Nonabused children rarely have bruises before starting to transition to independent mobility (<1%). The most common sites for nonabusive bruises are over the legs, bony prominences, and the head for infants and toddlers. Child abuse victims commonly have bruises (28%-98%). Bruises due to abuse tend to be greater in number, to be present with older injuries (i.e., scar or healing abrasion), and to be defensive in location (outer arm). Abusive bruises can carry the imprint of an implement such as a cord. Bruises that are high in number (studies suggest 10-15), unusual in location or pattern, or occurring in young children not yet walking should be considered for abuse or bleeding disorder.
Burns: Most epidemiological studies of burns compare cases of inflicted pediatric burns with unintentional burns. In series of hospitalized pediatric burn patients, the rates of abuse and/or neglect range from 4% to 16%. These studies often combine abuse and neglect. A burn registry has recently allowed epidemiological study of nearly all serious pediatric burns in the United States. This study found that 6% of children aged 12 years or younger admitted to burn units were suspected victims of abuse. The use of registries comes at the cost of detail, and the assessment of abuse is less clear and perhaps less standardized than a single center’s approach.

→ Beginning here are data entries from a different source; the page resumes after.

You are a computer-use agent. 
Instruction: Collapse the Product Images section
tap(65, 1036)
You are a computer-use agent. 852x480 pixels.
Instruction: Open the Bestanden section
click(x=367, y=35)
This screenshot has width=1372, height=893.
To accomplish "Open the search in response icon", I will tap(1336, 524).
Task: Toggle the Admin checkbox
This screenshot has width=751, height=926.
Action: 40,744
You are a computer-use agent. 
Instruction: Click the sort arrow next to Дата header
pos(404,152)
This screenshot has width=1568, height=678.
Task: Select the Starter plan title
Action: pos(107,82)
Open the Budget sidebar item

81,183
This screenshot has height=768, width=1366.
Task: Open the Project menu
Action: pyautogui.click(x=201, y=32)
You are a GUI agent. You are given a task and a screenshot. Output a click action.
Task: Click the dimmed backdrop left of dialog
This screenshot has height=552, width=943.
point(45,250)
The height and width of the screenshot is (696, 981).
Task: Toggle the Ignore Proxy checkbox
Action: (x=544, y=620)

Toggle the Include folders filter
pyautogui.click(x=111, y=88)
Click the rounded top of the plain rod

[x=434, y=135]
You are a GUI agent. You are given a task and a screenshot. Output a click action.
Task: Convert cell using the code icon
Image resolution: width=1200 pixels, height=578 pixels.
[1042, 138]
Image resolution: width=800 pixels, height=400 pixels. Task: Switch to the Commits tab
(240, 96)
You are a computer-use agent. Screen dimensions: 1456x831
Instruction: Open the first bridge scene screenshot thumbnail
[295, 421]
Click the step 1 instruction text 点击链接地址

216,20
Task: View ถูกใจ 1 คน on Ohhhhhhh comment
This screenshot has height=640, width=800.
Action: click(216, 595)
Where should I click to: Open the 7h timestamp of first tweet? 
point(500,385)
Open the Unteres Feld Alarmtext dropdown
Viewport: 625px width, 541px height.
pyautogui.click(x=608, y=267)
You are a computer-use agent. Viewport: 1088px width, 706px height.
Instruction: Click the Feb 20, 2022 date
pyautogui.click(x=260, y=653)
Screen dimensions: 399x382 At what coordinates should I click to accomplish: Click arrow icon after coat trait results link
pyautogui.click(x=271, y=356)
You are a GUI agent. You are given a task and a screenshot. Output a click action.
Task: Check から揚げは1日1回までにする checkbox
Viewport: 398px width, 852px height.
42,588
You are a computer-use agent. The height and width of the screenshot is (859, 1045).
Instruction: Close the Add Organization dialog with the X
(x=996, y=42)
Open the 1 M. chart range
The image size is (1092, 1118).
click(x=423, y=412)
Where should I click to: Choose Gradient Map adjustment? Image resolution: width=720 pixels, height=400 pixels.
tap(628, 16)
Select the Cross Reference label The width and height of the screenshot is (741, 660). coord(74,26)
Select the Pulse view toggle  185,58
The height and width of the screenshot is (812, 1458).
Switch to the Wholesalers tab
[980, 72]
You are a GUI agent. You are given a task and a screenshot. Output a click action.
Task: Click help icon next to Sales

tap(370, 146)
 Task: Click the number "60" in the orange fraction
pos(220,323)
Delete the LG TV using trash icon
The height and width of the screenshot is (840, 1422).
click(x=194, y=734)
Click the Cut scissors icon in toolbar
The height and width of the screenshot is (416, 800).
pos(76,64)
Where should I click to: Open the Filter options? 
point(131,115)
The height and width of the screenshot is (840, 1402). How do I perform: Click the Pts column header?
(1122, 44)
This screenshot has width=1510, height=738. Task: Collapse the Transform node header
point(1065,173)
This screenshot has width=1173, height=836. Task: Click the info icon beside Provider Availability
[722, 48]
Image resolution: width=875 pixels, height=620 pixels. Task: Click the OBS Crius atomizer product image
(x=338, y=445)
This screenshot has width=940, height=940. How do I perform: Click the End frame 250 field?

Inflicted burns are most often due to liquid scald (78% of inflicted burns versus 59% of unintentional burns). Abusive burns tend to be larger, involve younger children, have higher risk of mortality, and longer hospital stays. , They tend to be deeper and more often require grafting. , They more often involve both hands or both feet. Social stress is a prominent risk factor in these injuries. Victims of abusive burns are more often from unstable families, , from single parent families, live in poverty, , and have had prior involvement with protective services.
Future Research
Understanding the epidemiology of child physical abuse requires a combination of active and passive surveillance and population-based surveys. Passive surveillance allows for the systematic collection of large amounts of administrative data on an ongoing basis, but such systems only capture cases that present to care. Emergency department passive surveillance, a new approach to studying injury epidemiology, and hospital discharge data, similarly will only capture children who present to care and where the cause of injury is correctly identified and recorded. These systems can be helpful for studying severity and trends. Increasing collaboration in trauma registries and burn registries provide similar insight. A promising approach for understanding risk and abuse epidemiology is the combination of data by linking identifiers. This is occurring in some states, but concerns for privacy and interagency silos can hinder these productive efforts.
Active surveillance is more expensive and less practical. It allows for more complete case ascertainment of children in a variety of systems of care. This approach has been used to study children seen by many types of professionals in the National Incidence Studies and specifically to study head trauma epidemiology, and will be useful, especially in multicenter and national surveillance, to better understand the epidemiology of child physical abuse. Prospective studies of orthopedic and burn injuries would help clarify the epidemiology of these types of abuse as well.